Personal information
- Full name: Slawomir Paul Freier
- Date of birth: 26 July 1979 (age 47)
- Place of birth: Bytom, Poland
- Height: 1.80 m (5 ft 11 in)
- Positions: Right midfielder; right winger; right-back;

Team information
- Current team: Rot-Weiss Essen (assistant)

Youth career
- 1984–1990: ŁTS Łabędy
- 1990–1993: SV Holzen
- 1993–1996: BSV Menden
- 1996–1998: VfL Bochum

Senior career*
- Years: Team / Apps / (Gls)
- 1998–2001: VfL Bochum II / 68 / (19)
- 1999–2004: VfL Bochum / 117 / (16)
- 2004–2008: Bayer 04 Leverkusen / 112 / (17)
- 2008–2014: VfL Bochum / 149 / (18)
- 2009–2011: → VfL Bochum II / 5 / (0)
- Total:  / 451 / (60)

International career
- 2000–2001: Germany U21 / 13 / (2)
- 2002–2007: Germany / 19 / (1)

Managerial career
- 2015: VfL Bochum U16 (assistant)
- 2015–2016: VfL Bochum U19 (assistant)
- 2016–2017: FC Iserlohn U19 (assistant)
- 2017–2018: Schalke 04 U19 (assistant)
- 2018–2019: VfL Bochum U16
- 2019–2021: FC Iserlohn U17 (assistant)
- 2021–2022: SV Lippstadt U17
- 2022–2023: Fortuna Düsseldorf II (assistant)
- 2023–: Rot-Weiss Essen (assistant)

= Paul Freier =

German footballer

Slawomir Paul Freier (Polish: Sławomir Paweł Freier; born 26 July 1979), also known as Slawo Freier, is a German football coach and former player. He usually played as a right midfielder but also as a winger and full-back. He is currently the assistant manager of Rot-Weiss Essen.

==Early life==
Freier was born in 1979 in the Upper Silesian city of Bytom (German: Beuthen). At the age of 5, he joined the club ŁTS Łabędy in Gliwice, Poland. At age 11, Freier emigrated with his parents from Upper Silesia to Germany, where the family settled in Arnsberg-Holzen in North Rhine-Westphalia.
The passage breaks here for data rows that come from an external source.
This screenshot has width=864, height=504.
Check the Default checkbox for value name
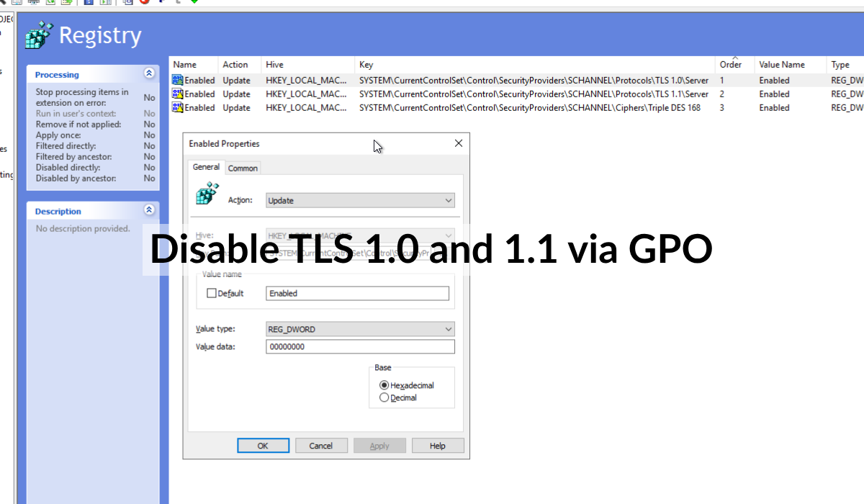coord(212,293)
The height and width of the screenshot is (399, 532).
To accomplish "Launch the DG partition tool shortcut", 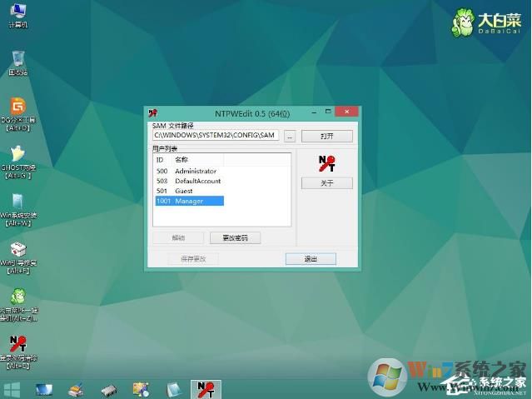I will point(17,107).
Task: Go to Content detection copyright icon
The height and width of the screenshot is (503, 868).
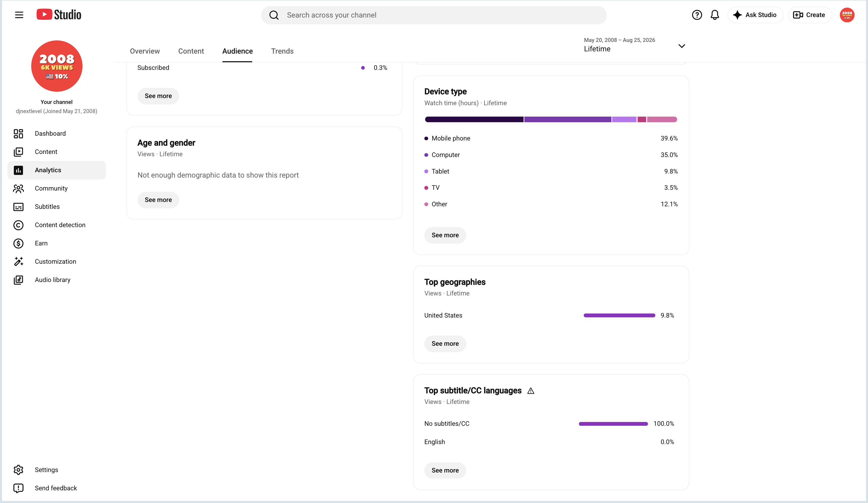Action: [18, 225]
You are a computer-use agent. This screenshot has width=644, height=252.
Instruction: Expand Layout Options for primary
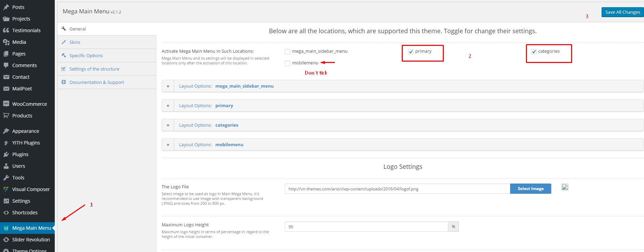point(168,106)
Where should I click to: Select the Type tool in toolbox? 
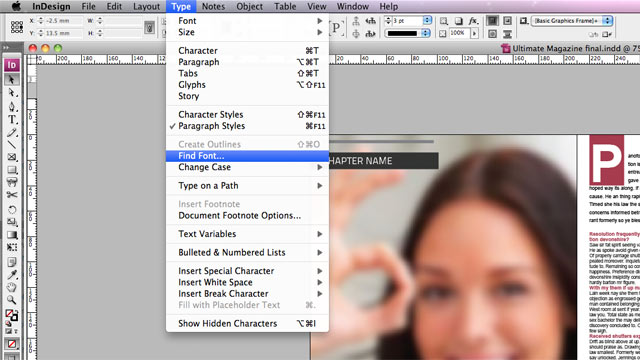pos(12,119)
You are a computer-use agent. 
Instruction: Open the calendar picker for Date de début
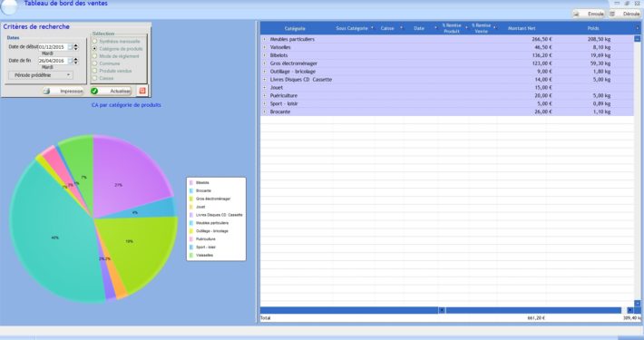[70, 47]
Newly arrived there, he joined SV Holzen and three years later moved to BSV Menden. In his youth, Freier received an offer from Borussia Dortmund, but his father refused a move to Dortmund. In 1996, Freier joined the youth team of VfL Bochum.

== Club career ==

=== First spell at Bochum ===
In 1998, Freier was part of Bochum's second team, and on 5 November 1999, he made his professional debut for the first team in a 2–0 win against SV Waldhof Mannheim on matchday eleven of the 1999–2000 2. Bundesliga campaign. In the 89th minute, he replaced Delron Buckley. With Bochum, Freier celebrated promotion to the Bundesliga. On 12 August 2000, he made his debut in the Bundesliga in a 1–0 win on first matchday against 1. FC Kaiserslautern. On 28 April 2001, 31st match day, Freier scored his first goal in the Bundesliga in the 1–1 draw in the derby against FC Schalke 04. At the end of the season, he had made 22 appearances and scored one goal and VfL Bochum was relegated from the Bundesliga. In the 2001–02 season, Freier made 30 appearances scoring seven goals and was promoted again with the VfL Bochum to the Bundesliga. In the next season, Bochum reached the ninth place with Freier making 32 appearances and scoring seven goals. In the 2003–04 season, he played in 27 games and scored one goal. This season, VfL Bochum placed in the final standings in front of their local rivals from Gelsenkirchen, FC Schalke and Borussia Dortmund (Schalke being a district of Gelsenkirchen).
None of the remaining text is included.